# Firefox : IDN buffer overflow security issue



## mimo2005 (Oct 2, 2004)

On September 6 a security vulnerability affecting all versions of Mozilla Firefox and the Mozilla Suite was reported to Mozilla by Tom Ferris and on September 8th was publicly disclosed.

On September 9, the Mozilla team released a configuration change which, as *a temporary measure * to work around this problem, disables IDN in the browser. IDN functionality will be restored in a future product update. The fix is either a manual configuration change or a small download which will make this configuration change for the user.
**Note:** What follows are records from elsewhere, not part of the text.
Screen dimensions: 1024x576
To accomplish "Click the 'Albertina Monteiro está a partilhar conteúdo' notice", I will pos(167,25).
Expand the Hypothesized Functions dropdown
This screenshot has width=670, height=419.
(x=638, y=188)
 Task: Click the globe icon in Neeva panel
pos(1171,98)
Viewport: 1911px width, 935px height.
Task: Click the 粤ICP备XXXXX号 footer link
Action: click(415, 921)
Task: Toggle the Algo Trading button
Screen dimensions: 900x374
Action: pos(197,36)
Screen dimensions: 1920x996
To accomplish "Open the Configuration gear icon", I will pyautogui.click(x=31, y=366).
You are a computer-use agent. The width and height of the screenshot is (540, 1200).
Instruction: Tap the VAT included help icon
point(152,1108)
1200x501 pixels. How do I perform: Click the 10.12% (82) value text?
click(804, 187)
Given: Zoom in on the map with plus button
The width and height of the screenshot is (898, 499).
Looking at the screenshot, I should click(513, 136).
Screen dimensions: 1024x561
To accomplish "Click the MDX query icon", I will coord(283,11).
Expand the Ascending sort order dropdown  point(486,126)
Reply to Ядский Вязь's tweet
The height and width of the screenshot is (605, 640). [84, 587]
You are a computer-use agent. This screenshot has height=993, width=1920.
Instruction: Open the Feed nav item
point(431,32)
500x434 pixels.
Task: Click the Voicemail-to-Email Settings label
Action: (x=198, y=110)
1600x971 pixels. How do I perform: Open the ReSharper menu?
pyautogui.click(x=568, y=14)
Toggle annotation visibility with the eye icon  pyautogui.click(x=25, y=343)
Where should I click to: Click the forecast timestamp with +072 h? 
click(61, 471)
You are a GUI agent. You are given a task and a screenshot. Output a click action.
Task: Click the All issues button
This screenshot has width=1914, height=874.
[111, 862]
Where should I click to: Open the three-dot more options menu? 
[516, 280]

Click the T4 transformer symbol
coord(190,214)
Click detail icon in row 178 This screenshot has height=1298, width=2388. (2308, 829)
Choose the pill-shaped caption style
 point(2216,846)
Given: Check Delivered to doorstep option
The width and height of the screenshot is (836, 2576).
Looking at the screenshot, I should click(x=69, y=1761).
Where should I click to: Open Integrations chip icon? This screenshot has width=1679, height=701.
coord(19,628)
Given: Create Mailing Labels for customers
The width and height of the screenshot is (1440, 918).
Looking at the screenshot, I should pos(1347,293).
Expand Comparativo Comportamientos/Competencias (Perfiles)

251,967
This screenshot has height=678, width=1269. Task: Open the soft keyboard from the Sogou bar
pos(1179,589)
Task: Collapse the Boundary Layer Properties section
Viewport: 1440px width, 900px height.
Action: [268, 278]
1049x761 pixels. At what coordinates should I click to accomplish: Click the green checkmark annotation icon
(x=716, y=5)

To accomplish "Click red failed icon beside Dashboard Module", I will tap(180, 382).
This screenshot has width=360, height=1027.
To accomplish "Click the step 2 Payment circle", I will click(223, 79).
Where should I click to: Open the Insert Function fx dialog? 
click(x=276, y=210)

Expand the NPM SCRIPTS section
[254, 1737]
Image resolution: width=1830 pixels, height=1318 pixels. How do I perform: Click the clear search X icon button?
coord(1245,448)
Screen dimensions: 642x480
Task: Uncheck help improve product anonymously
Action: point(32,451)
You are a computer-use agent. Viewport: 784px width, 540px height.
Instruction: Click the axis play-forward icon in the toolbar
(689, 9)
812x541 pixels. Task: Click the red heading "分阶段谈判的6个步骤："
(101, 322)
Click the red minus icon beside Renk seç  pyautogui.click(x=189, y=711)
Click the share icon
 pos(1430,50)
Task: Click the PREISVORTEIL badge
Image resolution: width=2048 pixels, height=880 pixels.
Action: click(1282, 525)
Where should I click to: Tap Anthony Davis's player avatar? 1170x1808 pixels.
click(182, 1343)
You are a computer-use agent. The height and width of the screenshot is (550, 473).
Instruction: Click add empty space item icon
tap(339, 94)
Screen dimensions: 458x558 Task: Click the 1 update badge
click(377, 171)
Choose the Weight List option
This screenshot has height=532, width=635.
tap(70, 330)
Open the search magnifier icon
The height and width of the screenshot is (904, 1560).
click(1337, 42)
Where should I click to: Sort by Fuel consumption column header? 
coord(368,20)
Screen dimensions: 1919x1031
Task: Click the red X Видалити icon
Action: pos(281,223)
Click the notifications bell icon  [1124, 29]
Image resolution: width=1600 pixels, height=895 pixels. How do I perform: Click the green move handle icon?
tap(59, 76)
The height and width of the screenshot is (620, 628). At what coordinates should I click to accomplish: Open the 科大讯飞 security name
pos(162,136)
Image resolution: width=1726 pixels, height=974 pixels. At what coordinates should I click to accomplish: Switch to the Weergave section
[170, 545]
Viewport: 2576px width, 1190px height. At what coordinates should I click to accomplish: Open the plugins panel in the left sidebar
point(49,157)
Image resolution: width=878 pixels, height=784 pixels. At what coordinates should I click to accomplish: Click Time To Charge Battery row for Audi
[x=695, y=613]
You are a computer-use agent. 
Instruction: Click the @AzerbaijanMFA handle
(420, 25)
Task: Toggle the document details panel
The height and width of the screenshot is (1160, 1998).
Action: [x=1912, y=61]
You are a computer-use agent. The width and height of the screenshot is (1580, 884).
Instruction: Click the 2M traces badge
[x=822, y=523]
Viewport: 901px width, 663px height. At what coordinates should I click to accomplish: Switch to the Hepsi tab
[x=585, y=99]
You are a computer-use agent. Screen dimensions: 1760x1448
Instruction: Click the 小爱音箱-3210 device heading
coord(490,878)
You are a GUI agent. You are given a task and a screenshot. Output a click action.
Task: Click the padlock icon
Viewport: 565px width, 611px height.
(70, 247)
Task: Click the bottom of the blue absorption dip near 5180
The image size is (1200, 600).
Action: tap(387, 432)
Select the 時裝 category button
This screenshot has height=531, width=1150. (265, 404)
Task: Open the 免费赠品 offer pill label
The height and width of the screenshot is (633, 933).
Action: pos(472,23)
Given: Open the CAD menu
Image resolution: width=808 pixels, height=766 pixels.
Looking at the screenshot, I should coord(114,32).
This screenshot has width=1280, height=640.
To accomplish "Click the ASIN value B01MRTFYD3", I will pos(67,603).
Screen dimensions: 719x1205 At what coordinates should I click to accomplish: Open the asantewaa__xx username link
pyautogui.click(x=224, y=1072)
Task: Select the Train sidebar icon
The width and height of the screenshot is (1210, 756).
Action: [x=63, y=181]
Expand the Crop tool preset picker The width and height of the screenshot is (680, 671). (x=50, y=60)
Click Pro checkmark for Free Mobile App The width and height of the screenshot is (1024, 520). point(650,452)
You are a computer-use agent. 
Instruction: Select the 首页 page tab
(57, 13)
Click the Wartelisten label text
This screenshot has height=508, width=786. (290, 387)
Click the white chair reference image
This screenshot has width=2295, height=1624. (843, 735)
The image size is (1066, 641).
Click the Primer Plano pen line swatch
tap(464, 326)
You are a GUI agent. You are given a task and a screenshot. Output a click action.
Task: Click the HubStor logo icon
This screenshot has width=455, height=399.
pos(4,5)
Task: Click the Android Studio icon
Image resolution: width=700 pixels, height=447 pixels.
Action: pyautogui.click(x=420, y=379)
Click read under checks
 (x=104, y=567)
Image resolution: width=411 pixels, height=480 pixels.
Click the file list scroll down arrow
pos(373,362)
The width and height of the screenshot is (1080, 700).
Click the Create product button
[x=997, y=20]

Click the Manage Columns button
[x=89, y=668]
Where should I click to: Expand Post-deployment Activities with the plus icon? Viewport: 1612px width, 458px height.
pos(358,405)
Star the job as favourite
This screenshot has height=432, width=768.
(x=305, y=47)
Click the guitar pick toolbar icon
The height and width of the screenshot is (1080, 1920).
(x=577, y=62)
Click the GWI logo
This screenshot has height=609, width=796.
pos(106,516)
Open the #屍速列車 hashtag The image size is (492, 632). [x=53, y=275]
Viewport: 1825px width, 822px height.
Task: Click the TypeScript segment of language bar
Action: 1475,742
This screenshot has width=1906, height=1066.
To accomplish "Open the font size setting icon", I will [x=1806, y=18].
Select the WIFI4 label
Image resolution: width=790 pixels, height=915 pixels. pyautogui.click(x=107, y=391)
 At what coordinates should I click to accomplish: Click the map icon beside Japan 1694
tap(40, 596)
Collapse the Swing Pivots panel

https://addons.mozilla.org/messages/307259.html


----------



## norin (Dec 28, 2004)

thanks for posting this mimo, i had no idea, and i think many of us here use Firefox, so this is well appreciated

also does this affect Linux boxes as well?


----------



## mimo2005 (Oct 2, 2004)

norin said:


> thanks for posting this mimo, i had no idea, and i think many of us here use Firefox, so this is well appreciated
> 
> also does this affect Linux boxes as well?


*Versions Affected:*
Firefox Win32 1.0.6 and prior
Firefox Linux 1.0.6 and prior
Firefox 1.5 Beta 1 (Deer Park Alpha 2)



http://www.security-protocols.com/advisory/sp-x17-advisory.txt


----------



## norin (Dec 28, 2004)

ahhh thanks for that one.


----------



## koala (Mar 27, 2005)

Firefox 1.0.7 fixes this. Released today http://www.mozilla.org/products/firefox/releases/1.0.7.html


----------



## Spatcher (Apr 28, 2005)

Ah well, I've gone to the dark side, Opera version 8.5


----------